I came home in time to vote in the Republican caucus poll, but am not a Republican so I couldn’t. The Republican I am married to did not vote. He can’t see any of the candidates being president. One friend summed the election this way:

“Twenty-six people in Haines voted for Trump yesterday. TWENTY SIX …I’m getting on the ferry tonight. One way ticket. Buh-bye.”

Luckily it’s a beautiful spring day, so she may reconsider. But I know how she feels. Did 26 of my neighbors really cast a ballot for a racist bully? 

While I was in Kodiak, I discovered Brian Doyle, a writer from Portland, OR. I know, you may say, ‘how didn’t you know him?’ There are so many wise and brave writers out there, I won’t live to read them all even if I were stuck in airports and riding slow ferries for the rest of my life. February — twice even– I was reminded of the Cohen lyrics about how the light gets in (the cracks), and there it was again. Doyle’s little book of short prose poems is titled, “How The Light Gets In.” In it, I have met a kind of literary friend. This morning, after I railed about the state of the election, in Haines and everywhere,  I turned randomly to one of his poems about Catholic confession (and a lot more as all good poems are), and at the end he arrived at the heart of the matter, when the priest, in a voice “often so calm and gentle”, asks–  “Say what it is you most want to say, and have not.”

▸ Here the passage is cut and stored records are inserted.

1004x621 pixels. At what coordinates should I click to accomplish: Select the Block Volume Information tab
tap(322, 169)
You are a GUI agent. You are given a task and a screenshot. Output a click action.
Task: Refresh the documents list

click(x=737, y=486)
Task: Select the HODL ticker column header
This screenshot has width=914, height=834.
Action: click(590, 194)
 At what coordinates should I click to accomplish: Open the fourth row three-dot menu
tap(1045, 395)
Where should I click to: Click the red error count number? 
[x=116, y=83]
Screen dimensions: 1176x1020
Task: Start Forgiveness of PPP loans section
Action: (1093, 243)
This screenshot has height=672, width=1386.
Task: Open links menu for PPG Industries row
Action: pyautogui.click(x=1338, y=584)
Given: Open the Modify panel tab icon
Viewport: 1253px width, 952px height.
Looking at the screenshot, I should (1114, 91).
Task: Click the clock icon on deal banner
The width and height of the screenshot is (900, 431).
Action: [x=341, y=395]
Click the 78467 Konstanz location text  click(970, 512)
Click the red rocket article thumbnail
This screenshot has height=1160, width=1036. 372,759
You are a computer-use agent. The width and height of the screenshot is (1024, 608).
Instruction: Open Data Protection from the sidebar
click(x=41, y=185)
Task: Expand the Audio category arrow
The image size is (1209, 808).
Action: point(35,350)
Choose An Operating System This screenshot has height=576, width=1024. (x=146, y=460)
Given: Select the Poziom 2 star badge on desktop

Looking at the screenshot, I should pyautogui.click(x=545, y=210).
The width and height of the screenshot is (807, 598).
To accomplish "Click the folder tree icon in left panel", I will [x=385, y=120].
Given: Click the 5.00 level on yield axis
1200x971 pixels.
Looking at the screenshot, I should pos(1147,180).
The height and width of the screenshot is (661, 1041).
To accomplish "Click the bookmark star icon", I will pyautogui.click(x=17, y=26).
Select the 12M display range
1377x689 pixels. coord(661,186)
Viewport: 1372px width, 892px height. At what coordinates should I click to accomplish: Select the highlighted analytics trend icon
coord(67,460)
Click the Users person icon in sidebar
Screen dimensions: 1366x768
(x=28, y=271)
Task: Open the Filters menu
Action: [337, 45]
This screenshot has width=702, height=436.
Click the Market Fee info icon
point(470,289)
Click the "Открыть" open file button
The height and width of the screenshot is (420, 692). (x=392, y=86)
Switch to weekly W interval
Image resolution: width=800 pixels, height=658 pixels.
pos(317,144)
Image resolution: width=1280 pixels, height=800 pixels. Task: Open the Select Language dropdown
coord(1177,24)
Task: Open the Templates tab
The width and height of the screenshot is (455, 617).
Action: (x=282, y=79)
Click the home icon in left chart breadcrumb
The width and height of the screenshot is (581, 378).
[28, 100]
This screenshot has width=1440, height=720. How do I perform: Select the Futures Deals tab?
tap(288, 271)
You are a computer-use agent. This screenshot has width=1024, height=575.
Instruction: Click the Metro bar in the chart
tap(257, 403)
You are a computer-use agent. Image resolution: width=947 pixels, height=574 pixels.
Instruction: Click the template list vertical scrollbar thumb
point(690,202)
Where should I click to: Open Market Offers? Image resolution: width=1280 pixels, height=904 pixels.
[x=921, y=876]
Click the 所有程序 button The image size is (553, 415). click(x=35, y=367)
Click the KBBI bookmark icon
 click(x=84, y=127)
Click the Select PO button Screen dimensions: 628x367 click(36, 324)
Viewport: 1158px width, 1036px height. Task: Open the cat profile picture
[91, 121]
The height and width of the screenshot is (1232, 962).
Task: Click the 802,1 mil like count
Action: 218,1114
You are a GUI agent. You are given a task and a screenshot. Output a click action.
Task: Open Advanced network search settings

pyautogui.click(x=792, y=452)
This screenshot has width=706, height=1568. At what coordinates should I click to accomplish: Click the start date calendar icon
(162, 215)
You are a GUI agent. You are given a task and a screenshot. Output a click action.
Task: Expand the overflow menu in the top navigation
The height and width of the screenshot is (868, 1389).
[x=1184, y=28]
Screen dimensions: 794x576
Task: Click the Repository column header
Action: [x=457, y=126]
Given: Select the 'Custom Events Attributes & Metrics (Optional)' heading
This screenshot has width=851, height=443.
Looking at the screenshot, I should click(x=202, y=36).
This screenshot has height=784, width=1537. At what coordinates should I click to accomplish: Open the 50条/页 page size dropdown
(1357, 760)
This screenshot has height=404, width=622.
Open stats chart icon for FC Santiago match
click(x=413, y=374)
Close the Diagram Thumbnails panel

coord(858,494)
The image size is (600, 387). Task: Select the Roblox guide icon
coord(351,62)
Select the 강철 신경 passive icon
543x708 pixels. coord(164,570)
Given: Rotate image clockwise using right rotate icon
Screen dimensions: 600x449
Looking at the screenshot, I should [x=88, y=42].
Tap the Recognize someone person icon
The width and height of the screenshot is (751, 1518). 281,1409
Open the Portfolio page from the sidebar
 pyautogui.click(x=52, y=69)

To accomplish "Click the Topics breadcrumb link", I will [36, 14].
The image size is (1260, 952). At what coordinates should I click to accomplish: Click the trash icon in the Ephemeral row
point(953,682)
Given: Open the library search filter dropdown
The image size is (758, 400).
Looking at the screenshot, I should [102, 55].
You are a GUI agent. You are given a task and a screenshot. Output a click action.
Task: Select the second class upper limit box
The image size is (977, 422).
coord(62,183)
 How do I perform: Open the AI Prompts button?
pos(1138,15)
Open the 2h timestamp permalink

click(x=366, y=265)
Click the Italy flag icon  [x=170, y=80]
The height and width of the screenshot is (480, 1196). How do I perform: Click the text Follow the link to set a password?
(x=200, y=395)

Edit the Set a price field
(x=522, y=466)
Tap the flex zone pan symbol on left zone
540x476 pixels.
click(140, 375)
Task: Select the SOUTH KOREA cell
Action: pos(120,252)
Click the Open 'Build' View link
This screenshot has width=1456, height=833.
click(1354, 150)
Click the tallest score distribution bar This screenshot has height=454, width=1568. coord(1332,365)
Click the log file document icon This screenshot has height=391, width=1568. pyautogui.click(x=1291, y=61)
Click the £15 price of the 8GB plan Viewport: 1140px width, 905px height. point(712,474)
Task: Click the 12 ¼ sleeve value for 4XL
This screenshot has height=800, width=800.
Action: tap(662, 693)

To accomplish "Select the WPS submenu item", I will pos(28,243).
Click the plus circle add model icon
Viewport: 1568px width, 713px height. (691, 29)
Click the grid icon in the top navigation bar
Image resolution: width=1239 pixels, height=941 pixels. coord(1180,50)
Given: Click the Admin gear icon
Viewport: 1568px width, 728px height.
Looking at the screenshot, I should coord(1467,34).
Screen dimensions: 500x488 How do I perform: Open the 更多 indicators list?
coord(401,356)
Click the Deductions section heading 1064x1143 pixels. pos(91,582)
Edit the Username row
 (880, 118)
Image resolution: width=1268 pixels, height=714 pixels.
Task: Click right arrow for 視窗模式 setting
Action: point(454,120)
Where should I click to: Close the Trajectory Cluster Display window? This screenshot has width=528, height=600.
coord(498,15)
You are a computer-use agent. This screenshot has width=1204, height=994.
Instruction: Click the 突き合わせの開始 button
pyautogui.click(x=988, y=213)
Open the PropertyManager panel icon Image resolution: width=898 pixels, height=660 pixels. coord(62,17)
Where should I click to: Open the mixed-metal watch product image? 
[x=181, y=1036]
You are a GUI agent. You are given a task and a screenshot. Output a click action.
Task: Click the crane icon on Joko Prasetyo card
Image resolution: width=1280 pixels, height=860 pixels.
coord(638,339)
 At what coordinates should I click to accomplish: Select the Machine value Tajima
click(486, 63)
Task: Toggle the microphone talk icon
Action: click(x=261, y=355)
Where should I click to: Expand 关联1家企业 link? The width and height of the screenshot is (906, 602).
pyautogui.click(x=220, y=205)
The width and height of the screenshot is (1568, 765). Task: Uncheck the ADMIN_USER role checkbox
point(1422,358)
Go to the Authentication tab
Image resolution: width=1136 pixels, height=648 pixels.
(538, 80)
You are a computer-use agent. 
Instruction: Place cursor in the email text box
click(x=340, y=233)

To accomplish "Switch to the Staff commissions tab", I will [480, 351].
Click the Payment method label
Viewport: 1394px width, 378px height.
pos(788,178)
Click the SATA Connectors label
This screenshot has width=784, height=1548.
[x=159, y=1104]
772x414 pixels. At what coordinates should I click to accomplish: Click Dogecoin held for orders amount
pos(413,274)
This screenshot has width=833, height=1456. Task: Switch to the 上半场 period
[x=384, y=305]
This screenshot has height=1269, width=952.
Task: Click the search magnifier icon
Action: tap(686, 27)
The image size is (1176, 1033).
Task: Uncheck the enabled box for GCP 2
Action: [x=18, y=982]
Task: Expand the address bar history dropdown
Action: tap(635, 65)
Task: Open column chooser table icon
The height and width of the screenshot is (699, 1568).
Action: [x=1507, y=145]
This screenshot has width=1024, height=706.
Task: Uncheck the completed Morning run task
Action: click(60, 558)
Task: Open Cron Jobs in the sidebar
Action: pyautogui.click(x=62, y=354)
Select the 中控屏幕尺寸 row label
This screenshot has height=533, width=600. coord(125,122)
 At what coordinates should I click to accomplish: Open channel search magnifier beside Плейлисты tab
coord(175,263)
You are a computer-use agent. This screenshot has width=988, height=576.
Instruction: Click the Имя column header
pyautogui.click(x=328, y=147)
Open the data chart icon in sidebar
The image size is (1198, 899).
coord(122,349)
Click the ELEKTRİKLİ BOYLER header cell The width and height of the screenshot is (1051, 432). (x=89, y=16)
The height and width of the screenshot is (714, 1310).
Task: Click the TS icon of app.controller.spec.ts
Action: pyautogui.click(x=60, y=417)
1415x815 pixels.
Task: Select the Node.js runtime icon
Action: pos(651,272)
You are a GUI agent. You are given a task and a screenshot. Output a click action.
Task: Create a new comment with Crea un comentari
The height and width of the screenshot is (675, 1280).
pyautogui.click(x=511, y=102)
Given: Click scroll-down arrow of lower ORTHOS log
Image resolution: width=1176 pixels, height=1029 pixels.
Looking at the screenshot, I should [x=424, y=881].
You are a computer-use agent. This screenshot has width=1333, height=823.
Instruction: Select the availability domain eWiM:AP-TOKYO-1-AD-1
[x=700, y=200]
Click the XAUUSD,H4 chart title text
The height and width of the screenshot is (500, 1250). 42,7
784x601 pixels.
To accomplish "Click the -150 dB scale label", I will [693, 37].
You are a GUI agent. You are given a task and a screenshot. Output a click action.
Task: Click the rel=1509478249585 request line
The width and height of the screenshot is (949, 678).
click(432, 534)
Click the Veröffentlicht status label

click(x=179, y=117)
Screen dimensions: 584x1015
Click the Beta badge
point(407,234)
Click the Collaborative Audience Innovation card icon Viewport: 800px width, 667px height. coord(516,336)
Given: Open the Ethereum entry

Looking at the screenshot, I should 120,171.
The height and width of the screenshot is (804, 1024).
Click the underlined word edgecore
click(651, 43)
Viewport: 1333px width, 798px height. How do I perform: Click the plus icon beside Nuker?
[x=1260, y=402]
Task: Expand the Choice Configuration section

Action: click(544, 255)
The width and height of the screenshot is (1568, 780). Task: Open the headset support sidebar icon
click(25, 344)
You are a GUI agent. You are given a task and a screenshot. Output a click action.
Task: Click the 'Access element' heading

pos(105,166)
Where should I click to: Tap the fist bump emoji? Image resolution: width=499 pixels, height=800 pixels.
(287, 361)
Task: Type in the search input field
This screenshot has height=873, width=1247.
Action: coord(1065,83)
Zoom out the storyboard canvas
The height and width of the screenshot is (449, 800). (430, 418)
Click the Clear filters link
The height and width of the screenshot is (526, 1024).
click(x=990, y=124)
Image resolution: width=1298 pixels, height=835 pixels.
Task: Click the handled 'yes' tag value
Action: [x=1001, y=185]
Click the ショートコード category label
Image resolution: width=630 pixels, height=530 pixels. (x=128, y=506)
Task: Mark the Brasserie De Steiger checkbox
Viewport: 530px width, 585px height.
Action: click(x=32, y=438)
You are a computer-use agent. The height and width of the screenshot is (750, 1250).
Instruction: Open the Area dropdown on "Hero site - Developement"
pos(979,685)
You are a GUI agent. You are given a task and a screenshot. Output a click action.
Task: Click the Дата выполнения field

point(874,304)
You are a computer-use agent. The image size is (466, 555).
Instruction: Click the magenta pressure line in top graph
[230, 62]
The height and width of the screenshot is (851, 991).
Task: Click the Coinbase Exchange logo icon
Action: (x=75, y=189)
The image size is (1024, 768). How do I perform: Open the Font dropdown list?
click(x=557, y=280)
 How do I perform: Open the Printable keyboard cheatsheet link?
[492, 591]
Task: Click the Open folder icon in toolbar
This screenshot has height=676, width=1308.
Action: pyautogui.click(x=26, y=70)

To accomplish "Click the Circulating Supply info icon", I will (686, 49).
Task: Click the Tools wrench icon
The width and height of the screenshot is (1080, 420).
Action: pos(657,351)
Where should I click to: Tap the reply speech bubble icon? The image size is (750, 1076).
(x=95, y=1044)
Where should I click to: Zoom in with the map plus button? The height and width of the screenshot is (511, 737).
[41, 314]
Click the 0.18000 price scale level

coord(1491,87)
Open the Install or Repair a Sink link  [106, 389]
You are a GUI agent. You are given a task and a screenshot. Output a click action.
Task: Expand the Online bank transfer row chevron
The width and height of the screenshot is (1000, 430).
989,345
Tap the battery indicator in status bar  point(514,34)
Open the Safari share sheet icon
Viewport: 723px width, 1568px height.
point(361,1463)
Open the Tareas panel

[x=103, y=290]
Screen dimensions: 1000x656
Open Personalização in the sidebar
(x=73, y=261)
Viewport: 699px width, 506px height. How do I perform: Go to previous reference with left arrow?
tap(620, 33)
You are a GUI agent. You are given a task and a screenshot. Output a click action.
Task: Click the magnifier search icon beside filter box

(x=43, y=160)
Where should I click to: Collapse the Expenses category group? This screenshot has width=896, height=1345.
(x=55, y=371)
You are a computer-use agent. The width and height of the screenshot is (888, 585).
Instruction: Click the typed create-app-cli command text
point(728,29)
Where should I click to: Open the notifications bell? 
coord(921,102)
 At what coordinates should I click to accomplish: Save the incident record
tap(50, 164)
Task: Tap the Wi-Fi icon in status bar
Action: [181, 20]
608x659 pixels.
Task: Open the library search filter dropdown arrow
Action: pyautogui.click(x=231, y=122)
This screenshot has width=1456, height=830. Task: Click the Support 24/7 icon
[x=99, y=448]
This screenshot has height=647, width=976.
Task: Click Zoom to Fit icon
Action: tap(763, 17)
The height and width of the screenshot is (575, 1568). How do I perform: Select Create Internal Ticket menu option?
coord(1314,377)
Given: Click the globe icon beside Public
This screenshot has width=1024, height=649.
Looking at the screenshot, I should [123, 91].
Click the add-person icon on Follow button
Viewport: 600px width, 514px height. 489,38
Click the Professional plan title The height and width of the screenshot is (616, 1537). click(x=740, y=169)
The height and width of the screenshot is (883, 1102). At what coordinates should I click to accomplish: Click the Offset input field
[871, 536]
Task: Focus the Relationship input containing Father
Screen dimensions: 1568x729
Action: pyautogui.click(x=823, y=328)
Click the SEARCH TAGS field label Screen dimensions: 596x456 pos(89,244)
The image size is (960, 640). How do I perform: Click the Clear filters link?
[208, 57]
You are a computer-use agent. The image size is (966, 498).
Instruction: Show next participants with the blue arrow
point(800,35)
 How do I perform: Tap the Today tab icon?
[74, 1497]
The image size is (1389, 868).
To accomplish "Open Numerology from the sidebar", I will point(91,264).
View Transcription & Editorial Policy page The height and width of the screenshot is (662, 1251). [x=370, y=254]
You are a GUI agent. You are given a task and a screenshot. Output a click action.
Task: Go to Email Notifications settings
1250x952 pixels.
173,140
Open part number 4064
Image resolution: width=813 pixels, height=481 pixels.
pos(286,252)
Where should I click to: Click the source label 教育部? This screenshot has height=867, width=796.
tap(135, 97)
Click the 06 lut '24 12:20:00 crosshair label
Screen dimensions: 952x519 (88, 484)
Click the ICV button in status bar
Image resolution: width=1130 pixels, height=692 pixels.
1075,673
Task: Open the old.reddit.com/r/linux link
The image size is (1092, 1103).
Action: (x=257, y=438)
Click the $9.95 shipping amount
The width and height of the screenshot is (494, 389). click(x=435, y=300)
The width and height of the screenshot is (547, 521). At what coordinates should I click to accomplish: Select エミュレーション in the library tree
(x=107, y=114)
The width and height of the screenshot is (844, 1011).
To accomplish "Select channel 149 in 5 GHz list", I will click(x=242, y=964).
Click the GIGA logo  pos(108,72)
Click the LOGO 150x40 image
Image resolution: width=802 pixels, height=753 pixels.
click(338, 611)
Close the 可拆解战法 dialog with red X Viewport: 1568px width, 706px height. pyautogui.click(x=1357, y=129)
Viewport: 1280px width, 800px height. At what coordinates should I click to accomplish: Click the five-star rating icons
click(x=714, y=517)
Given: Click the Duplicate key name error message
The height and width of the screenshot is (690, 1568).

What is it that I most want to say and have not? Last night we had a birthday party, for a granddaughter who is now 4. We cooked salmon (Lani’s father is a fisherman as was his father and grandfather before him) and mashed potatoes and salad, and she didn’t feel very good, because she has a cold, so was allowed “just this once” to eat cake even though she hadn’t eaten much of her dinner, and she let her little sister help blow out the candles, and we all sang Happy Birthday, and when it was time for her to walk home, flashlight in hand, with my gentle daughter and her sweet husband across the yard to their happy little house, Lani put her arms around my neck, kissed me twice and said, “I love you,” and I said ‘I love you” back. That’s all we have to do, isn’t it? Love one another. And that is what I most want to say, today.